[EXCERPTED PASSAGE Boundary: Start]

Haiti: Life Beyond the Tent CitiesTwo years after the quake, a writer talks to professionals whose lives are almost back to normal. |
Plenty of them are taking steps. During my stay, I met Marie Alice Boncy, a principal who founded a school after the earthquake. "I just wish they'd move the tent camps by the airport," said Boncy, who is also a caterer. She was standing in her large kitchen, taking out her frustration on a hunk of dough that she was kneading for the base of a wedding cake. "It just sends the wrong message to visitors."
Anedie Azael, the reigning Miss Universe Haiti, couldn't hold in a frustrated sigh when I recounted, unnecessarily, what outsiders think of her country. Changing the perception of Haiti has been her daily mission since winning the crown in July 2011.
"I wish Haiti was known for its very proud people," said Azael, who founded Peace Love International, an organization with the mission of building a therapeutic center for children and women in Cap-Haitien, Haiti. "We have a lot of dignity. If people knew that, it could change the perception of the world toward Haiti."

[EXCERPTED PASSAGE Boundary: End]
[DATASET CONTENT Boundary: Start]

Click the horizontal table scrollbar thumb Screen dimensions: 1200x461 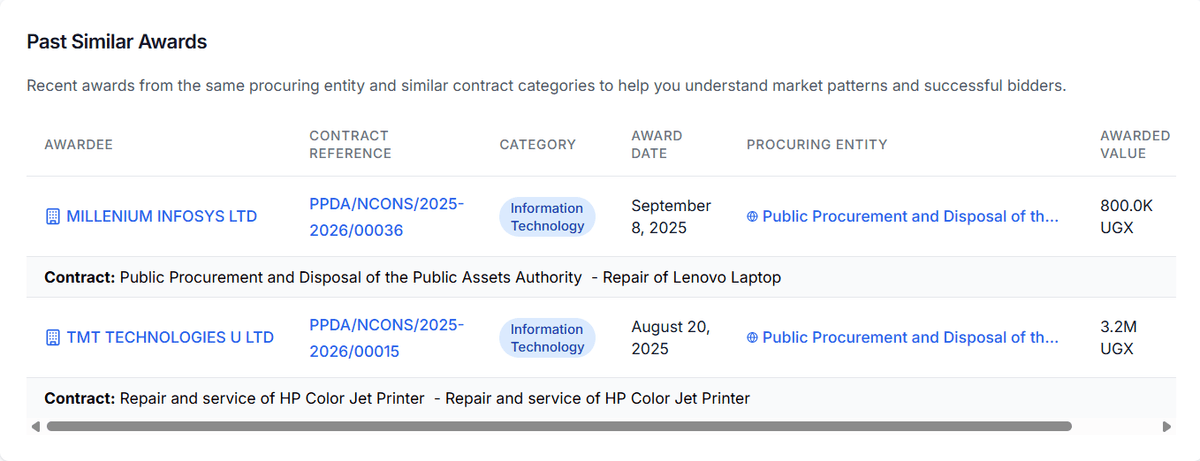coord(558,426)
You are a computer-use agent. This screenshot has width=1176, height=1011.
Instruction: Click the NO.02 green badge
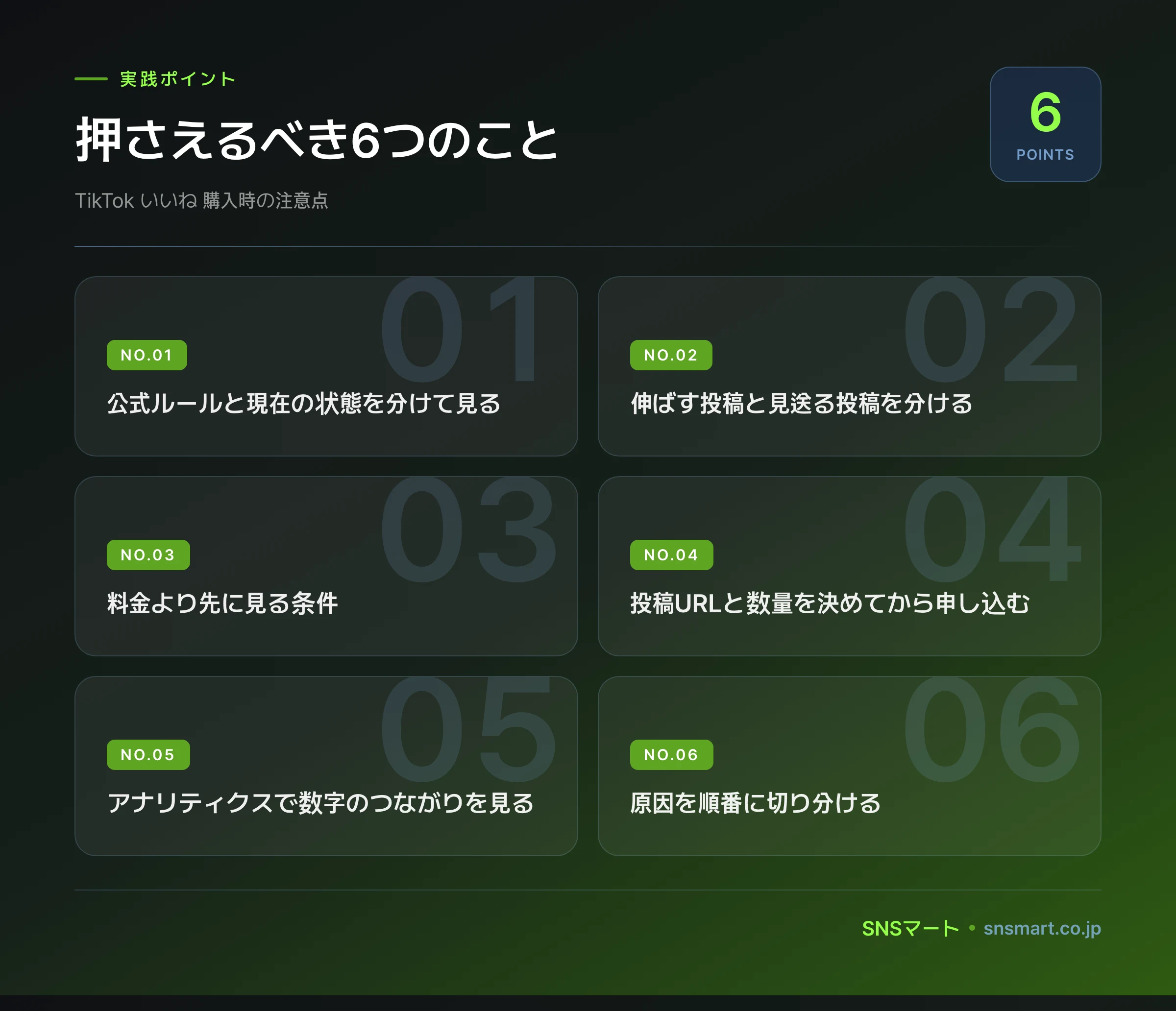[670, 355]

[DATASET CONTENT Boundary: End]

• YOUR TASK
Continue the article on Haitian professionals two years after the earthquake, picking up right after its last paragraph.

• TASK RESPONSE
Thoughts of "What to do about Haiti?" have become more frequent with the second anniversary of the earthquake approaching. At Hang, a Port-au-Prince bar where young professionals gather after work for a drink and to unwind, there's talk of the $45 million hotel that Marriott will open in Port-au-Prince in 2014 and guesses as to whether people are finally getting that Haiti has something to offer. Maybe so. I arrive in Haiti the week after Kim Kardashian and Oprah Winfrey leave. The week I'm in town, so are Minister Louis Farrakhan, Ne-Yo and Fat Joe.
This conversation segues to a quip that Haiti has become "the Republic of NGOs." The comment launches a litany of complaints about nongovernmental organizations that are blamed for the skyrocketing prices of renting an apartment -- $2,000 for a two-bedroom in some places -- and the newly pricey rates at a favorite local bistro like Pizza Garden, which now charges almost as much as a Miami venue.
But then the liquor takes hold and the conversation turns to topics familiar to any 20- or 30-something in America on a Friday night: Where are we going next, who are we going with and what is coming up soon?
There are two massive weddings on Saturday, events that everyone who's anyone will be attending. Tonight seems light, except for the Digicel holiday party farther up in the hills, but no one here has an invite. Maybe drinks at the five-star Hotel Karibe? Ne-Yo's performing at the Ritz Kinam soon, a must-see event with a $50 price tag because he's performing with Haitian kompa artist T-Vice.
Fast-forward to plans for New Year's Eve, less than two weeks away. Who's throwing the yacht party this year? And which beach is best to see the fireworks at midnight?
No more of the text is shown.